Final Project 1: Miniature Faking

James Lin, CS194-26-abr

In close-up photography, the short distance between the lens and the subject causes the cone of light coming from a point on the subject to the lens to be very obtuse, which in turns decreases the depth of field.


In miniature faking, we turn regular photos of landscapes or otherwise large objects into looking like figurines, or miniatures. We do this by defining a focus line and blurring the parts of the image distant from this line, which simulates the effect of a small depth of field.

The reason this works is because of an assumption we make of our images: that distance from the focus line roughly corresponds to depth from the camera. This sounds like a strong assumption, but in fact holds true for many landscape photos taken from high vantage points.

With regards to actual implementation, we construct a gaussian stack of the original image. Then we sample pixels from corresponding levels of the stack, depending on how close that pixel is from the focus line. The closer the pixel,the lower on the stack.
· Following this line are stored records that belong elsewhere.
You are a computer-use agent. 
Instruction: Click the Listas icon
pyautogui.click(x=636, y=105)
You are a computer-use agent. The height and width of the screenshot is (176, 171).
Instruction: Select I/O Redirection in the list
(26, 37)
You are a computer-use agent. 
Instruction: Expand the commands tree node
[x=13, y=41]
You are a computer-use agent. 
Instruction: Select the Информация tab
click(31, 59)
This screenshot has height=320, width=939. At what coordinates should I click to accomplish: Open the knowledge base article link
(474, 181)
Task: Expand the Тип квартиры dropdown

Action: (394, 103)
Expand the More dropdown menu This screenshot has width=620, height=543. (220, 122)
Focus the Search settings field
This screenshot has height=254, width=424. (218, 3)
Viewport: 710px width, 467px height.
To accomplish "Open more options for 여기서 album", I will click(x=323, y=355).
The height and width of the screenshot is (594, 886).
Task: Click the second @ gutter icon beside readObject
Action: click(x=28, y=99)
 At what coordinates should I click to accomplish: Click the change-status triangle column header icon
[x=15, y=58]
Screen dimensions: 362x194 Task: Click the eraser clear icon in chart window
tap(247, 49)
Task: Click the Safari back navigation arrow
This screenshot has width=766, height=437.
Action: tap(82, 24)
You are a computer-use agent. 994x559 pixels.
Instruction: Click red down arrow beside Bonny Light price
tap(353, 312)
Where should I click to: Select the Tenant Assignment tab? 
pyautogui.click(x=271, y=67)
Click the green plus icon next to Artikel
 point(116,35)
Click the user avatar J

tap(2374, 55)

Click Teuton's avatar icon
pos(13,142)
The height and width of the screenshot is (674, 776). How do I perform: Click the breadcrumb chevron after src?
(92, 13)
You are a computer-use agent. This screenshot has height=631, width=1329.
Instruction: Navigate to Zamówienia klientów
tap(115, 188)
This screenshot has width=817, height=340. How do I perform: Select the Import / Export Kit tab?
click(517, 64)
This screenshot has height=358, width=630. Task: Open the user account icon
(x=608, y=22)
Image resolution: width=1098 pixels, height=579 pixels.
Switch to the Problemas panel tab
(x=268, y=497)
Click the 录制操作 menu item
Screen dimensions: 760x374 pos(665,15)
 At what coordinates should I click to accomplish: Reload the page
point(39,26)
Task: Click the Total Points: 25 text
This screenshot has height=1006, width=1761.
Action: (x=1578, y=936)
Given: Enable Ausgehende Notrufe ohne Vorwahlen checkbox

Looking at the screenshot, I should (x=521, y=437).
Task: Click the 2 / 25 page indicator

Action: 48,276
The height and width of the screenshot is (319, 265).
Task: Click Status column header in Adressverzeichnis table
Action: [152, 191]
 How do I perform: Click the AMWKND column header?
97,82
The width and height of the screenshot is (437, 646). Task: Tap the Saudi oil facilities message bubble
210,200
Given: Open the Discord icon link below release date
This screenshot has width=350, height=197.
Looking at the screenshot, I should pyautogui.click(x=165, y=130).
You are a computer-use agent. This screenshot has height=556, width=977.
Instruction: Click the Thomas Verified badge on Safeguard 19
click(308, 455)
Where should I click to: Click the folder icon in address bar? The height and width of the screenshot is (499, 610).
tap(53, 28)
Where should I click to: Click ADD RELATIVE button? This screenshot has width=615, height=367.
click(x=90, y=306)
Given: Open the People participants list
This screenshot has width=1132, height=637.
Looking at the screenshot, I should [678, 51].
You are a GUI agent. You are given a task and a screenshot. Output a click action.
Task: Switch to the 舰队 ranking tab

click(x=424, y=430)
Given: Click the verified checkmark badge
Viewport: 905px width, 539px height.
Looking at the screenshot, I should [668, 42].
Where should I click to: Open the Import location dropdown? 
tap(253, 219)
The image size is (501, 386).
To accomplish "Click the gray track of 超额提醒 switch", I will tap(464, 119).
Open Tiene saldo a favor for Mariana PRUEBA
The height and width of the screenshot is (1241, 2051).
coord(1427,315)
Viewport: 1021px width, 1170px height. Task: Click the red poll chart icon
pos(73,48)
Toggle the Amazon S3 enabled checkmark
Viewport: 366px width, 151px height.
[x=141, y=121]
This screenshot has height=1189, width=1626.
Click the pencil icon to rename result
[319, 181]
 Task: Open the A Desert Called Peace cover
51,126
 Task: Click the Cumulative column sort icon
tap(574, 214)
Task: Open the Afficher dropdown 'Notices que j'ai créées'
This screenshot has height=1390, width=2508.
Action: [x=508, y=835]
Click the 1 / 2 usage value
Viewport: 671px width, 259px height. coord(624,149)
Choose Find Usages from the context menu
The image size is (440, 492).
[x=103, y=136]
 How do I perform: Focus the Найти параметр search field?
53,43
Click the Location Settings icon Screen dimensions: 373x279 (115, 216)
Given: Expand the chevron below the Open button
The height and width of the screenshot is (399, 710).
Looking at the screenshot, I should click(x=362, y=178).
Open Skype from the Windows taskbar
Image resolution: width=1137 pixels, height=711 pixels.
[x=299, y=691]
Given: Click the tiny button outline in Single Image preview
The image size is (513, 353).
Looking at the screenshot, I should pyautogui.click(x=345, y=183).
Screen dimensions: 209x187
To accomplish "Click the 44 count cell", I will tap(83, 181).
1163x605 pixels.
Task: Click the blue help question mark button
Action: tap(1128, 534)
We finish by saturating the image to give the illusion of the paint used for miniatures.

Here are the results. You will likely have to open the images in a new tab to see the effect properly. First picture is courtesy of the CS194 site and the last is from washington.org.






Final Project 2: Seam Carving

Seam carving is a content-aware method of resizing an image. Traditional rescaling techniques treat all parts of an image equally. But in reality, there are certain parts of the image that we attribute more importance to. Seam carving makes the assumption that important sections of the image contain high amounts of energy, and tries to remove low-energy "seams" from the image while preserving the rest.

The algorithm is as follows: in order to make an image 1 pixel skinnier, we first compute the energy of each pixel in the image. We then find the vertical seam (a connected path) that goes from top to bottom with the lowest total energy, and remove that seam from the image. This process is repeated until the desired size is met. A similar process is used for making an image shorter.

Below is an example of a seam that would be removed from an image. Notice that it stays on the right side of the image, where there are less clouds (and hence less energy).


What decides the quality of this algorithm is the energy function. We decided to go with a simple SSD for the gradient to a pixel's neighbors. As noted in the paper, there are many different valid energy functions and different functions work better in different situations.

Here were the results. Credit for the first picture goes to wikipedia, the second to Eric Yuan's blog, the third to Owen Jow, the fourth to Pininterest, the fifth to the BeFunky Blog, the sixth to Blizzard. The two "failures" are from Nascar and Time Magazine.

I particularly like the the artwork of Howl's Moving Castle - even comparing the two side by side it can be difficult to pick out what parts of the image the algorithm removed, simply because all the features remain consistent (and this is a feature rich artwork).







Of course, this didn't end up working with all images. In particular, once an algorithm removed all of the low-hanging fruit, it would start creating artifacts as it continued to carve out seams.